Copy out the data below line for line, changing nothing.
== DATA SECTION
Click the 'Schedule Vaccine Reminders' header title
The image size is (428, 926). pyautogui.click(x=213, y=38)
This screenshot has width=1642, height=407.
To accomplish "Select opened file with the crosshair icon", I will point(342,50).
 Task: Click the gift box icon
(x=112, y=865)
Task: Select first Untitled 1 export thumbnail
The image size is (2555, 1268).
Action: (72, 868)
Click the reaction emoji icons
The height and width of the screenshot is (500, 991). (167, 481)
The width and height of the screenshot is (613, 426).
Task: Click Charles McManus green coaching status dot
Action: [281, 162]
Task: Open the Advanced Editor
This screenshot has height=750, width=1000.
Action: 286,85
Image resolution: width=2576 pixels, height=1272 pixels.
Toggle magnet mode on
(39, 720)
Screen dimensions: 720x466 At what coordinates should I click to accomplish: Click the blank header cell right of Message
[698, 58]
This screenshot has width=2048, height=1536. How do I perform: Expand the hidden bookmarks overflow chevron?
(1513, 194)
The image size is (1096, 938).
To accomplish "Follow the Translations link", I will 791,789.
====
THE RESPONSE |
Click the 'Schedule Vaccine Reminders' header title
The image size is (428, 926). pyautogui.click(x=213, y=38)
This screenshot has width=1642, height=407.
To accomplish "Select opened file with the crosshair icon", I will point(342,50).
 Task: Click the gift box icon
(x=112, y=865)
Task: Select first Untitled 1 export thumbnail
The image size is (2555, 1268).
Action: (72, 868)
Click the reaction emoji icons
The height and width of the screenshot is (500, 991). (167, 481)
The width and height of the screenshot is (613, 426).
Task: Click Charles McManus green coaching status dot
Action: [281, 162]
Task: Open the Advanced Editor
This screenshot has height=750, width=1000.
Action: 286,85
Image resolution: width=2576 pixels, height=1272 pixels.
Toggle magnet mode on
(39, 720)
Screen dimensions: 720x466 At what coordinates should I click to accomplish: Click the blank header cell right of Message
[698, 58]
This screenshot has width=2048, height=1536. How do I perform: Expand the hidden bookmarks overflow chevron?
(1513, 194)
The image size is (1096, 938).
To accomplish "Follow the Translations link", I will 791,789.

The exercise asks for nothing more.